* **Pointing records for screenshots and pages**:
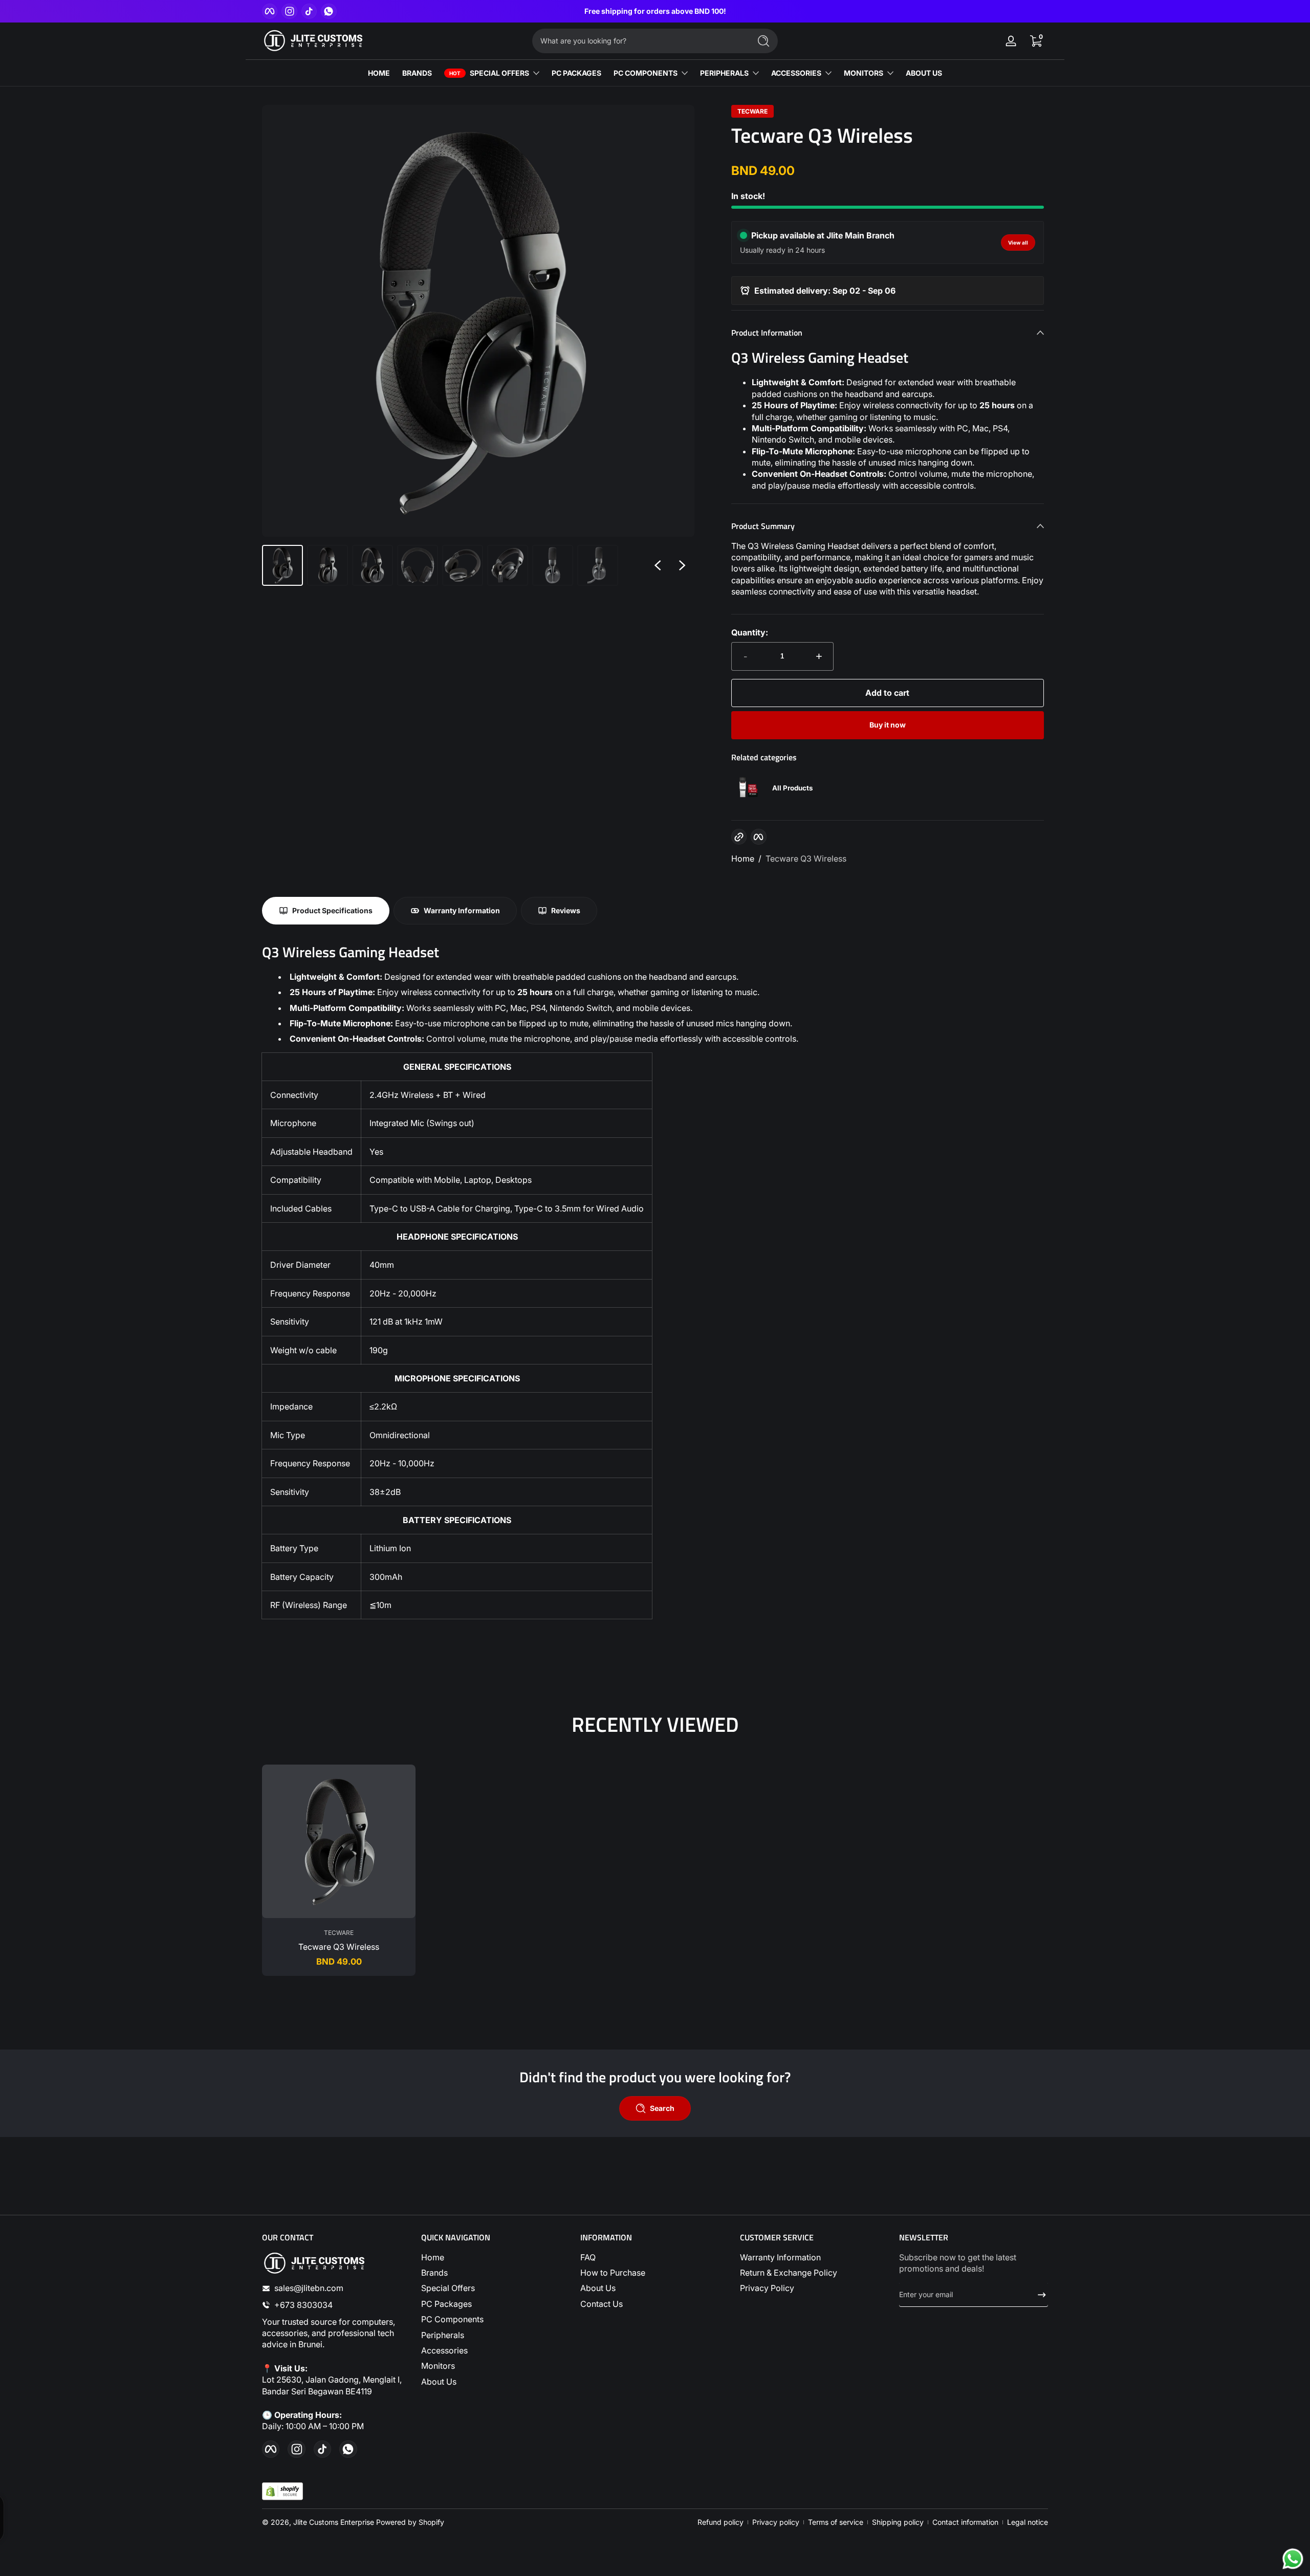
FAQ (588, 2257)
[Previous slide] (657, 565)
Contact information (965, 2522)
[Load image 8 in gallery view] (597, 565)
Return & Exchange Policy (788, 2272)
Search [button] (662, 2108)
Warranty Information (780, 2257)
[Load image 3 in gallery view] (372, 565)
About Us (438, 2381)
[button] (1035, 41)
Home (742, 858)
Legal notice (1027, 2522)
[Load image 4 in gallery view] (417, 565)
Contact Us (601, 2304)
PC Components (452, 2319)
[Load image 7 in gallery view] (552, 565)
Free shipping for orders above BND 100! (655, 11)
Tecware (752, 111)
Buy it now (887, 724)
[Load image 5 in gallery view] (462, 565)
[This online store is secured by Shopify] (282, 2491)
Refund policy (720, 2522)
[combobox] (638, 41)
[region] (655, 11)
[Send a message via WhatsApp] (1293, 2559)
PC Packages (446, 2304)
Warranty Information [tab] (462, 910)
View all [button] (1018, 242)
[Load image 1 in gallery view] (282, 565)
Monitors (438, 2366)
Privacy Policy (767, 2288)
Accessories (444, 2350)
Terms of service (835, 2522)
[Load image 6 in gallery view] (507, 565)
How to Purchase (612, 2272)
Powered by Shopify (410, 2522)
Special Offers (448, 2288)
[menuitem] (495, 2257)
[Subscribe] (1038, 2294)
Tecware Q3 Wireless (806, 858)
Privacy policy (775, 2522)
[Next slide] (682, 565)
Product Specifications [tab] (332, 910)
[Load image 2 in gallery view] (327, 565)
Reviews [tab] (565, 910)
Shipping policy (898, 2522)
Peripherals (442, 2335)
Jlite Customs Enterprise (333, 2522)
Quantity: (749, 632)
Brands (434, 2272)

* **What you need to do**: Recast the material above as a Markdown table with the columns "No." and "Entry," giving each line a row number and skipping blank lines. Leave the pictures out of the answer.

* **Result below**:
| No. | Entry |
|---|---|
| 1 | FAQ (588, 2257) |
| 2 | [Previous slide] (657, 565) |
| 3 | Contact information (965, 2522) |
| 4 | [Load image 8 in gallery view] (597, 565) |
| 5 | Return & Exchange Policy (788, 2272) |
| 6 | Search [button] (662, 2108) |
| 7 | Warranty Information (780, 2257) |
| 8 | [Load image 3 in gallery view] (372, 565) |
| 9 | About Us (438, 2381) |
| 10 | [button] (1035, 41) |
| 11 | Home (742, 858) |
| 12 | Legal notice (1027, 2522) |
| 13 | [Load image 4 in gallery view] (417, 565) |
| 14 | Contact Us (601, 2304) |
| 15 | PC Components (452, 2319) |
| 16 | [Load image 7 in gallery view] (552, 565) |
| 17 | Free shipping for orders above BND 100! (655, 11) |
| 18 | Tecware (752, 111) |
| 19 | Buy it now (887, 724) |
| 20 | [Load image 5 in gallery view] (462, 565) |
| 21 | [This online store is secured by Shopify] (282, 2491) |
| 22 | Refund policy (720, 2522) |
| 23 | [combobox] (638, 41) |
| 24 | [region] (655, 11) |
| 25 | [Send a message via WhatsApp] (1293, 2559) |
| 26 | PC Packages (446, 2304) |
| 27 | Warranty Information [tab] (462, 910) |
| 28 | View all [button] (1018, 242) |
| 29 | [Load image 1 in gallery view] (282, 565) |
| 30 | Monitors (438, 2366) |
| 31 | Privacy Policy (767, 2288) |
| 32 | Accessories (444, 2350) |
| 33 | Terms of service (835, 2522) |
| 34 | [Load image 6 in gallery view] (507, 565) |
| 35 | How to Purchase (612, 2272) |
| 36 | Powered by Shopify (410, 2522) |
| 37 | Special Offers (448, 2288) |
| 38 | [menuitem] (495, 2257) |
| 39 | [Subscribe] (1038, 2294) |
| 40 | Tecware Q3 Wireless (806, 858) |
| 41 | Privacy policy (775, 2522) |
| 42 | [Next slide] (682, 565) |
| 43 | Product Specifications [tab] (332, 910) |
| 44 | [Load image 2 in gallery view] (327, 565) |
| 45 | Reviews [tab] (565, 910) |
| 46 | Shipping policy (898, 2522) |
| 47 | Peripherals (442, 2335) |
| 48 | Jlite Customs Enterprise (333, 2522) |
| 49 | Quantity: (749, 632) |
| 50 | Brands (434, 2272) |